7. I wanted to install pull-ups for the IEC bus, so that it would just work, without having to plug anything strange in (and so that it wouldn't lock the C65  ROM during boot-up).
 
8. I wanted all the improvements to result in a reasonably physically robust arrangement, that wouldn't be at risk of falling down and damaging itself or shorting itself out when used, whether by myself, or by the kids.

The clear plastic case is big enough for everything, so I figured I would just enlarge holes, and in the case of the floppy drive, make some new holes.  It would be nice if I had the correct tools for cutting holes in plastic. Instead, I have a power drill and some 3mm wood drill bits.  Making the hole for t he floppy drive consisted of drilling perforations around the outline, and then joining them up using the drill as a kind of power saw.  Not ideal at all, but it worked. Here it is with most of the holes drilled:


Then with all the holes joined up, and the piece knocked out, but yet to be filed into a nice rectangle. Sorry the shot is a bit blurry. Cameras don't like photographing nearly invisible objects very much.


 We'll come back to that a bit later.

Then it was time to think about how to attach me genuine C65 keyboard (without printet key caps) to the top of the box, such that it couldn't fall off, fall in, or snag the fragile ribbon cable that connects it to the mother board.

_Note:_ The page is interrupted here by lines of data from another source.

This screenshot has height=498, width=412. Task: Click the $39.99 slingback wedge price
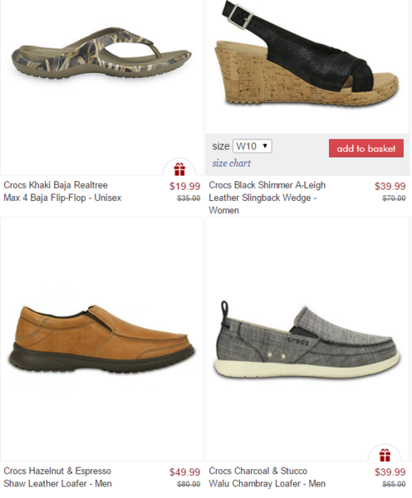390,186
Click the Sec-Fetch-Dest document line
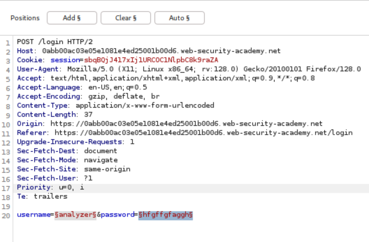This screenshot has width=369, height=242. click(67, 151)
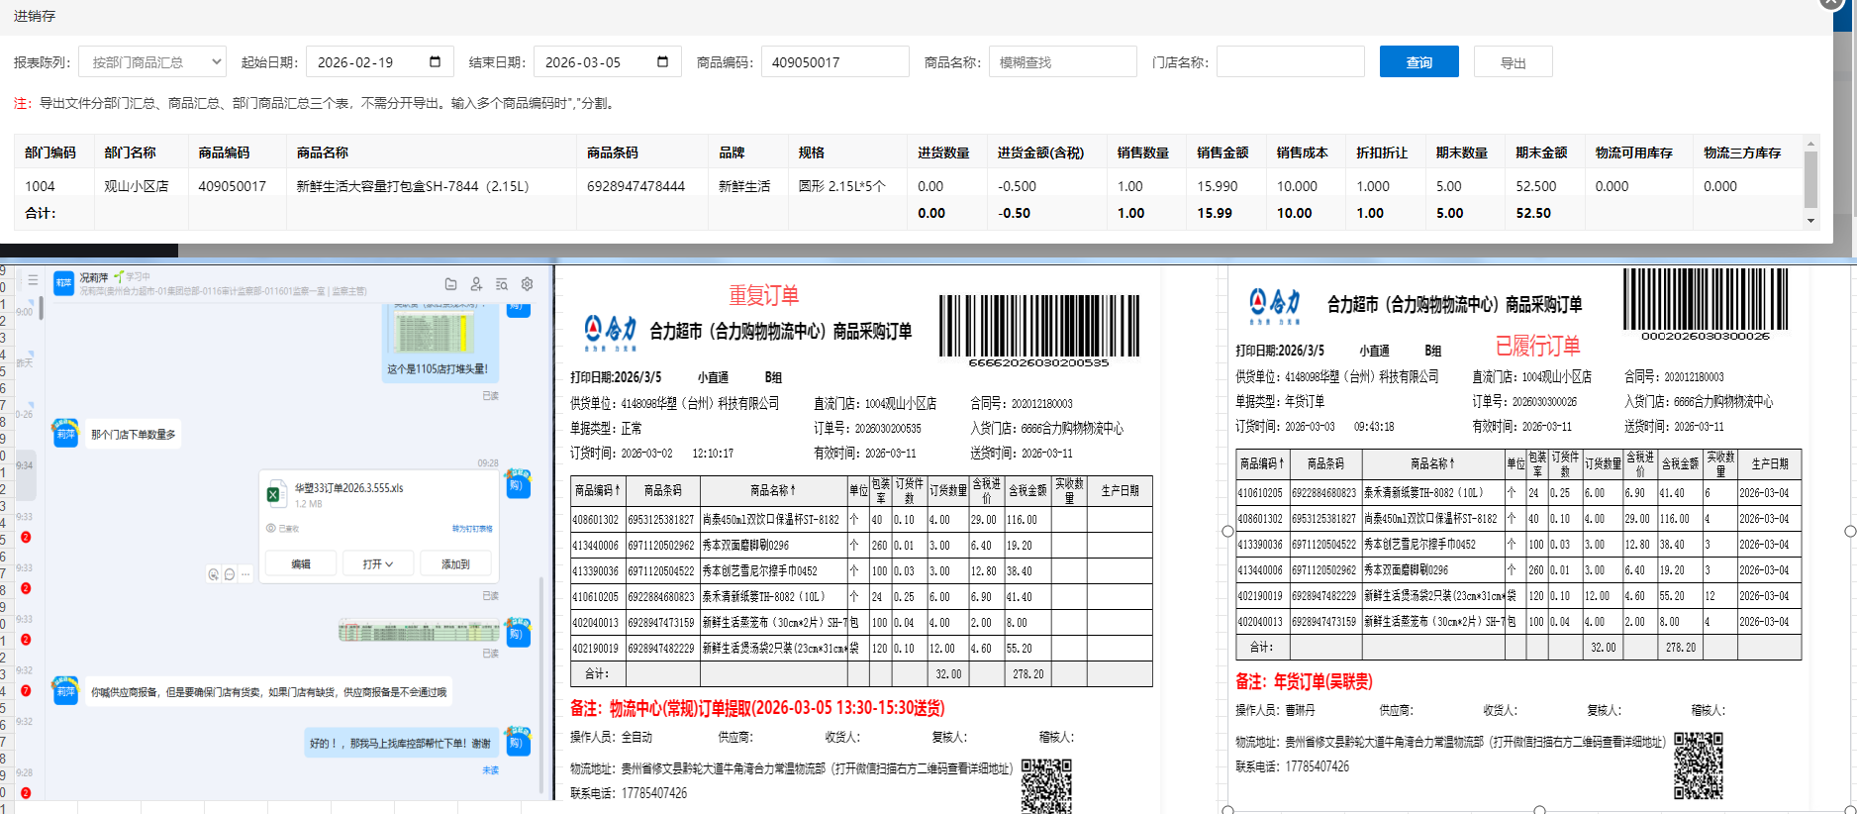Click reply bubble icon on file message

230,574
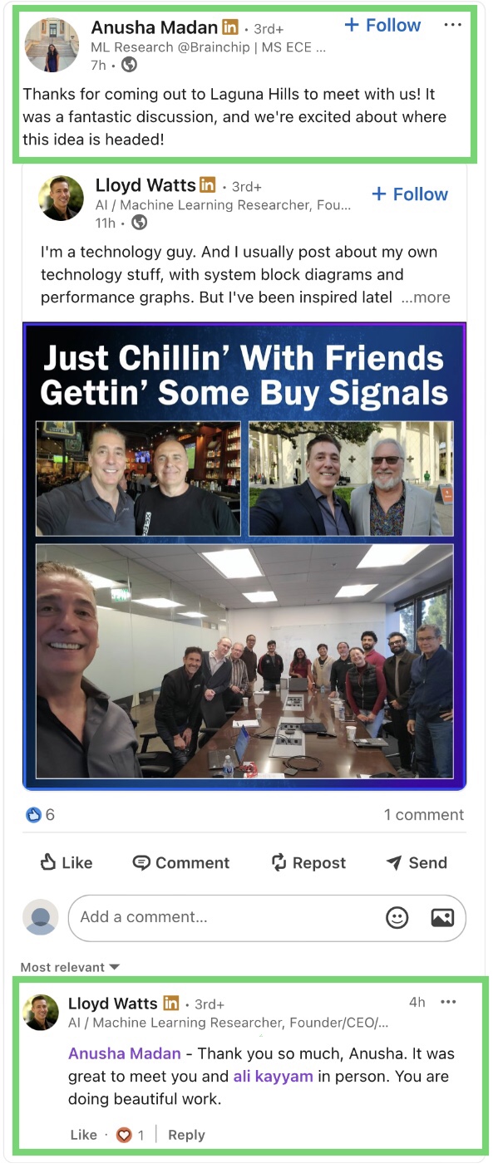Click Reply under Lloyd's comment

coord(186,1135)
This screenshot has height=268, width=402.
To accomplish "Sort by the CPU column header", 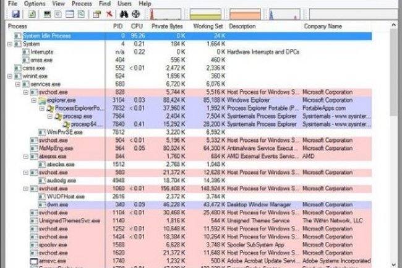I will point(137,27).
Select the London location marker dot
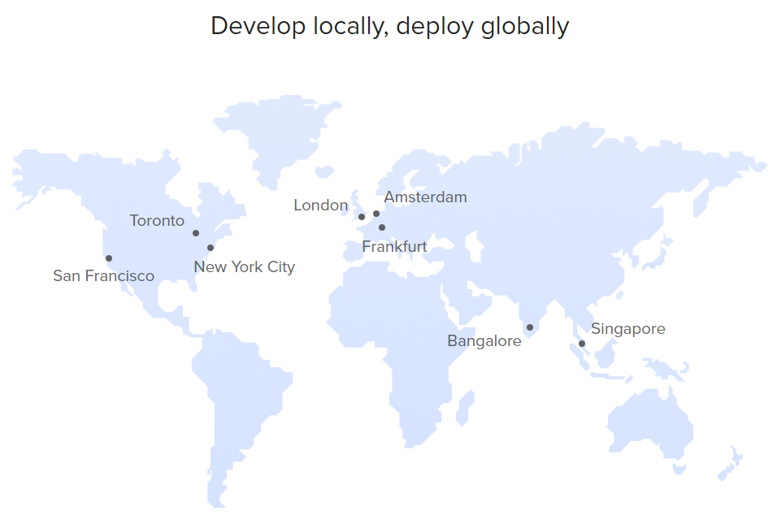 click(x=362, y=217)
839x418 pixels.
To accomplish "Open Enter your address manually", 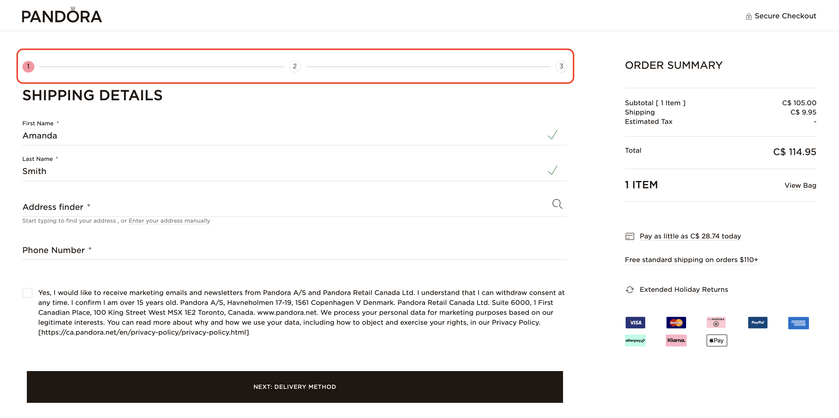I will pos(169,221).
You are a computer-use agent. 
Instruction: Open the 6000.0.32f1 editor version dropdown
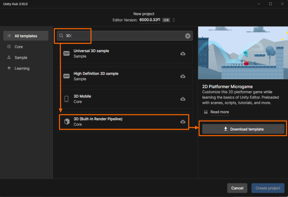[150, 20]
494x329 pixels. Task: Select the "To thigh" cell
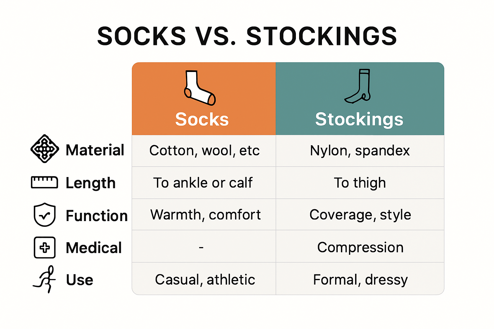[x=360, y=183]
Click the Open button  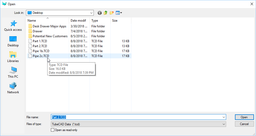click(244, 117)
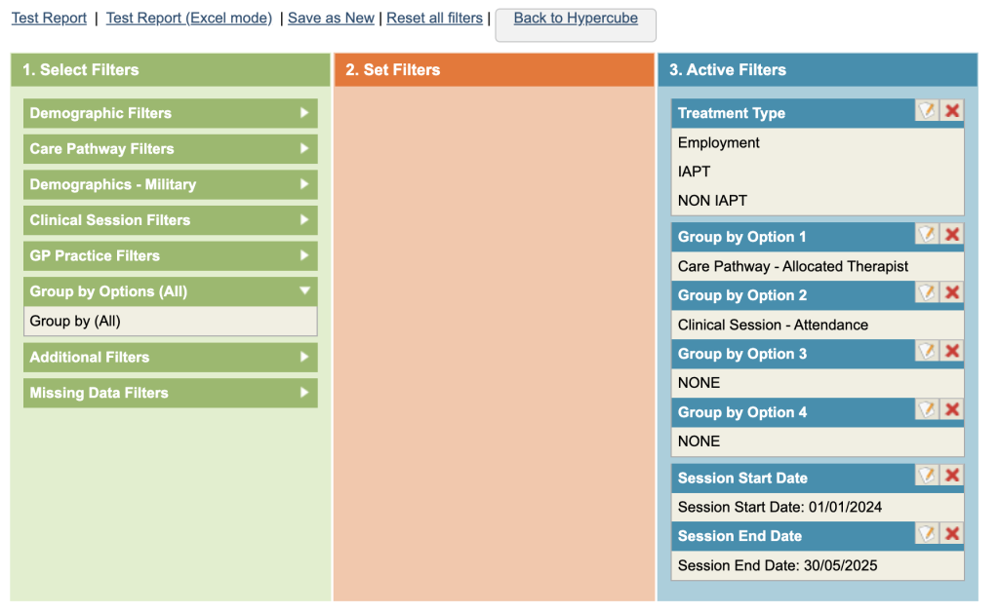Viewport: 999px width, 614px height.
Task: Edit the Group by Option 1 filter
Action: coord(927,235)
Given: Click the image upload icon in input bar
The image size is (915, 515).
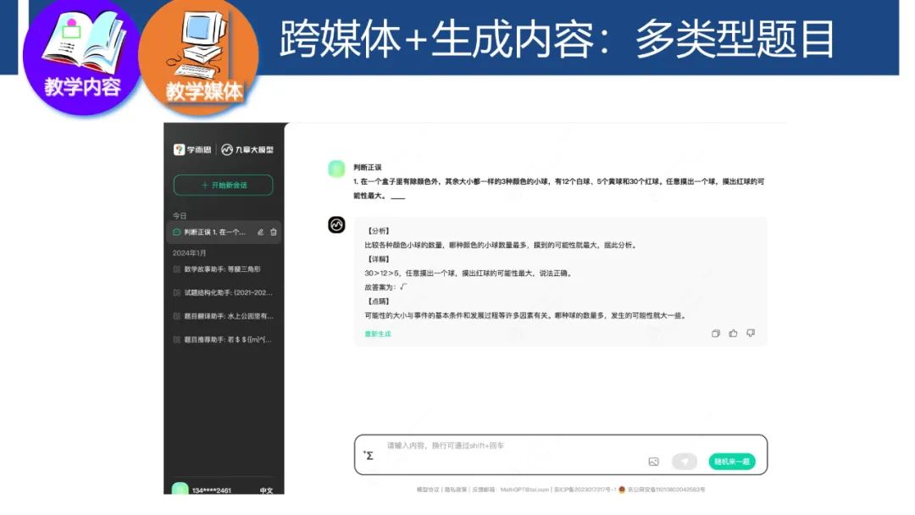Looking at the screenshot, I should pos(652,462).
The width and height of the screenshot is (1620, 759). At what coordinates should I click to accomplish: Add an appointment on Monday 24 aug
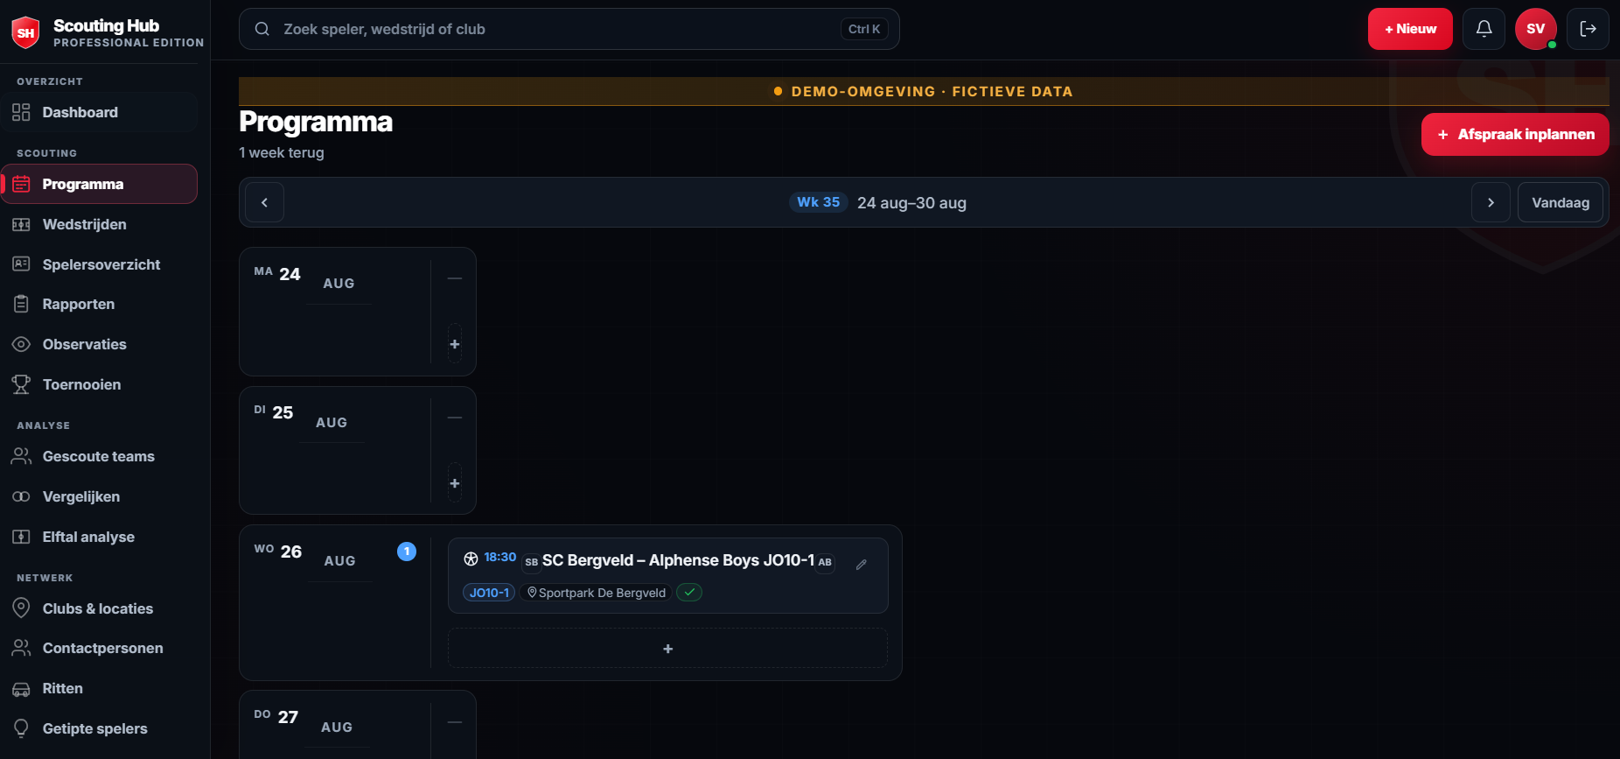click(455, 343)
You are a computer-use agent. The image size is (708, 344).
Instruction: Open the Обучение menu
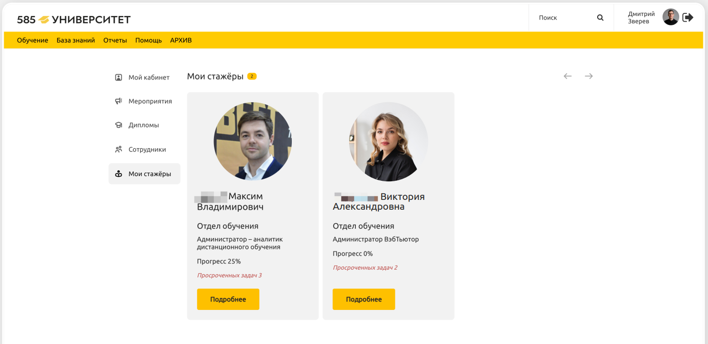[x=32, y=40]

I had a piece of acrylic the right size to sit on top of the box, so I traced out around where I wanted the keyboard to be mounted on it:


Then fitted a couple of scrap plastic blocks to the underside, so that when it rests in the top of the plastic case, it can't move in any direction.  Here is the arrangement from underneath:


With those in place, and a couple of extra holes to fix the keyboard to the top (using the existing two holes in the keyboard, which presumably were designed with a similar purpose in mind), I had a keyboard sitting nicely and securely on top of the box:


Here you can see it from the side, with the green plastic thingoes you put in walls before you put screws in.  If only I could remember their name. Anyway, even nameless they work just fine for this job:


Then it was time to fix a few issues with the PCB, adding a floppy power connector, and pull-ups for the IEC serial bus, so that that can work without any special cable attached. By permanently fitting the pull-ups, it means I can't use the IEC port to drive the POT lines on the joystick, as I did while implementing 1351 mouse support, however as that is done, and since I can use an Amiga mouse transparently (a blog post on that coming up soon), I figured this was no great loss. The expansion/cartridge port was the easiest place to find power:


So after doing that, and having finished making the hole for the floppy drive (which is held in place with four screws on the underside, like in an old PC), I had all the electronics inside. By this time I had also already enlarged the various holes in the case.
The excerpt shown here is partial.